START Listing

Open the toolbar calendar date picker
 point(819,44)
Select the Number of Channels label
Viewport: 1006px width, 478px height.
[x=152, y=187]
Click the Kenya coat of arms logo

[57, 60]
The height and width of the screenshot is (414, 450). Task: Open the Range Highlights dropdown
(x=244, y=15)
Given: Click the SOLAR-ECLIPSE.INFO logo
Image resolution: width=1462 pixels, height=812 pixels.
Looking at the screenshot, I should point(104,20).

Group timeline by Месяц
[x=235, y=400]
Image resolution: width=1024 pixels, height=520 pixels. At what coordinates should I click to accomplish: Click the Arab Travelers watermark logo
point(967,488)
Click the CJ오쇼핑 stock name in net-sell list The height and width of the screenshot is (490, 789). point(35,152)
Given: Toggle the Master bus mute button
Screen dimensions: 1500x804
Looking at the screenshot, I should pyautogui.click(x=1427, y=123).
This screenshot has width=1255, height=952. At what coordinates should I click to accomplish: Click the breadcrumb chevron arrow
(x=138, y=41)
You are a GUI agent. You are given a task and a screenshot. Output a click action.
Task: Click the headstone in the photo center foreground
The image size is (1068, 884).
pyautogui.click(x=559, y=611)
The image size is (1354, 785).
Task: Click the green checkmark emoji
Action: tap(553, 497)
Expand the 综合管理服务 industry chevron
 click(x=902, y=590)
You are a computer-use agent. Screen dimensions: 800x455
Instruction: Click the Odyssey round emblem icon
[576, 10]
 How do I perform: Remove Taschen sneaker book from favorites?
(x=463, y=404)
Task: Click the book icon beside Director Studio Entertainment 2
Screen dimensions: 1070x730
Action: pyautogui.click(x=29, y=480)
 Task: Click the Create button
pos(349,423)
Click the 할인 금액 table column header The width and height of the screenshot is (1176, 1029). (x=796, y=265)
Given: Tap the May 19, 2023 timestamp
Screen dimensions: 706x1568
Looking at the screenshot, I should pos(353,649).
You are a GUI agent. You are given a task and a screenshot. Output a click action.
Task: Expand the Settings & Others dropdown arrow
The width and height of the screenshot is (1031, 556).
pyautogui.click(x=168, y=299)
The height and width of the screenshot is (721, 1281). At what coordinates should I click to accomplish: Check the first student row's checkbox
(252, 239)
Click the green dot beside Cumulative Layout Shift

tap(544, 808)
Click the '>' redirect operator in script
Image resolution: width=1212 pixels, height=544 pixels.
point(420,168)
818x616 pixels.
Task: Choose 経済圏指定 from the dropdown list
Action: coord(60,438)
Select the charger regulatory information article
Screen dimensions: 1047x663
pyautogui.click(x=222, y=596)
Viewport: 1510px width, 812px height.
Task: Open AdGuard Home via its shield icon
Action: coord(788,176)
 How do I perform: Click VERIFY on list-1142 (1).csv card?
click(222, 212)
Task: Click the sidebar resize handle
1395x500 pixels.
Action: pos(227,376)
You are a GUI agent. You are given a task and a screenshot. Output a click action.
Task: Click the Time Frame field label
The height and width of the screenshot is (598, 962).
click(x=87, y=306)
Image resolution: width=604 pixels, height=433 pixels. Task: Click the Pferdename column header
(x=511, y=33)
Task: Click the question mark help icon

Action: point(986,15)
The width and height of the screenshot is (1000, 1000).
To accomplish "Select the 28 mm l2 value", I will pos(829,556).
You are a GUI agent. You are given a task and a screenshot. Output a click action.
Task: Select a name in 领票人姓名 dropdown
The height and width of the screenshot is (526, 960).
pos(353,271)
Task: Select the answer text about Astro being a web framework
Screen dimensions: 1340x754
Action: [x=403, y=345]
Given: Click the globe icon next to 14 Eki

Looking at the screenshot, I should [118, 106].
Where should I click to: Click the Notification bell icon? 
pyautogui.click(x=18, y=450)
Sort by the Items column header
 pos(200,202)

END Listing

Written task »
Please list every line in the items above that contains the word "point", copying each such line in full. Case counts.

Exercise response »
 point(819,44)
Looking at the screenshot, I should point(104,20).
point(967,488)
Click the CJ오쇼핑 stock name in net-sell list The height and width of the screenshot is (490, 789). point(35,152)
point(420,168)
Action: point(986,15)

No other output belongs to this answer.